Problems to solve -
**a)** In the passage on dissolving metals in acid below, what strength of sulfuric acid works better for dissolving iron?
**b)** Carry on the passage on dissolving metals in acid below, beginning right after its final sentence.

The sulfuric acid will work better to dissolve iron, if it is about 10% H2SO4, if the iron solution is evaporated and crystallized to green ferrous sulfate FeSO4:10H2O we see in this formula for one mole of iron it will take one mole of sulfuric acid H2SO4, and since our solution we dissolve the iron in is 90% water, we are really not using that much acid to dissolve the iron.

Using a stronger concentration of acid can waste acid, some metals dissolve better in some acids better if dilute than if you were using concentrated acid, and the water in the reaction actually helps the reaction to proceed. (This usually depends on what metals and what acids are used)

After the straight HCl will not react on the powders, rinse them, add some water and sodium hydroxide, this will form a salt water solution as the powders give up the chloride to the sodium, any base metals will become hydroxides or oxides or elemental metals as the pH is brought to neutral, rinse the salt from solution well, the reason for this is that gold in salt or chlorides is somewhat volatile at high temperatures, now we can add heat to these gray powders slowly at first to dry them, then after dry crush them to powder and roast them to a red hot glow, stir while hot to get good exposure to air, this will drive off any previous acid used and any base metals will be oxidized by the high temperature and the oxygen in the air, if using a torch you can adjust the flame to an oxidizing flame, and play oxygen over the red hot powders, oxidizing will also help the base metals dissolve in acids easier, let these cool then rinse with water.

Dataset content -
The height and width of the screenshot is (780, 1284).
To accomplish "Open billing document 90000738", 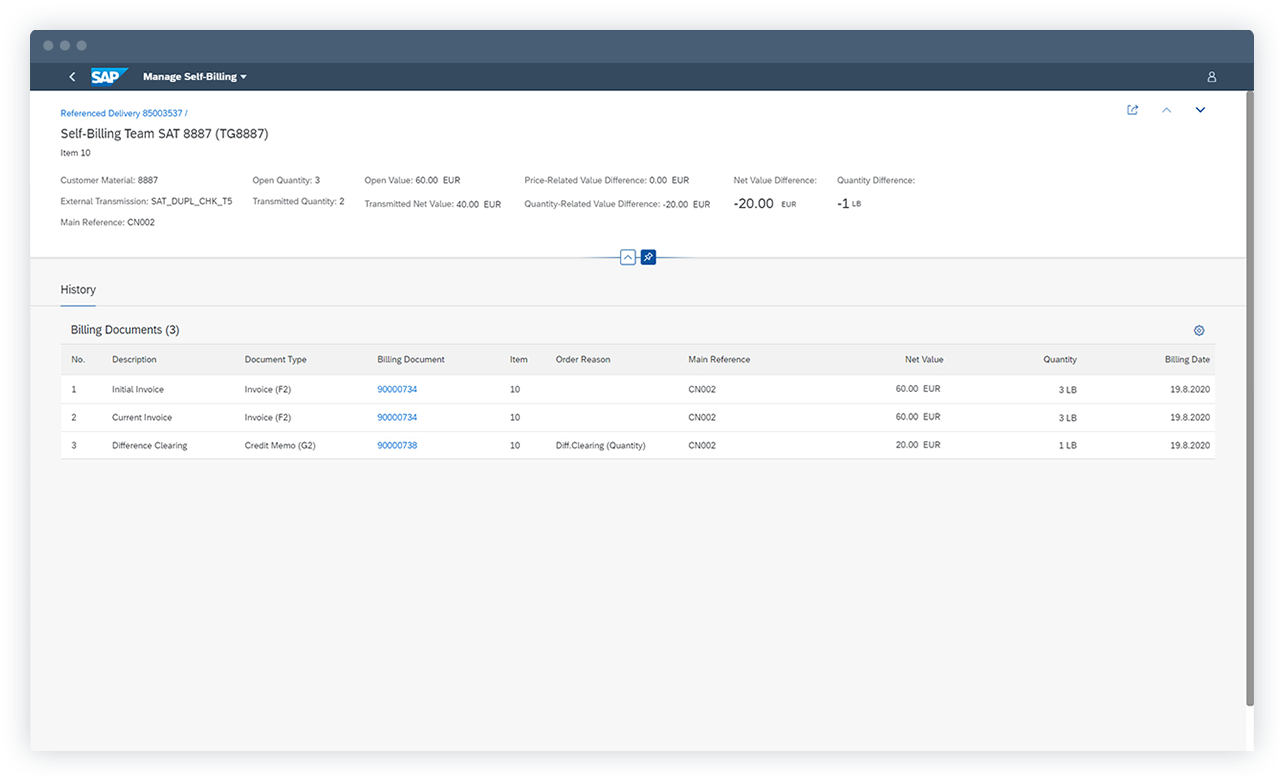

The results -
**a)** About 10% H2SO4.

**b)**
At this point you can now use heat and a dilute nitric acid 70%HNO3 mixed with equal volume of water, to remove any remaining base metals from your gold, I would use the nitric acid in small volumes or batches, heating until it dissolve all of the metals it can and the reaction ceases, give it plenty of time to work, letting powders settle and decant solution loaded with base metals, if the solution is highly colored repeat with another batch of nitric to dissolve more base metals, until decantation’s are clear indicating they are not picking up more base metals, (if silver was involved the nitric will dissolve it, you can recover silver from the decanted nitric acid solution using a copper buss bar).

After rinsing these gold powders the gold can now be put into solution or dissolved.
If using aqua regia you can use it without further treatment.
But if you’re not familiar with the procedure for aqua regia, the HCl/NaClO (bleach) method is easier.

If using the HCl and sodium hypochlorite method, you should dry the rinsed gold powders and heat them to red hot again to drive of any nitrate salts, as you can not eliminate nitrates from the HCL/bleach solution easily or by evaporations as the solution is so dilute with water you will form salts long before any nitric would leave this solution.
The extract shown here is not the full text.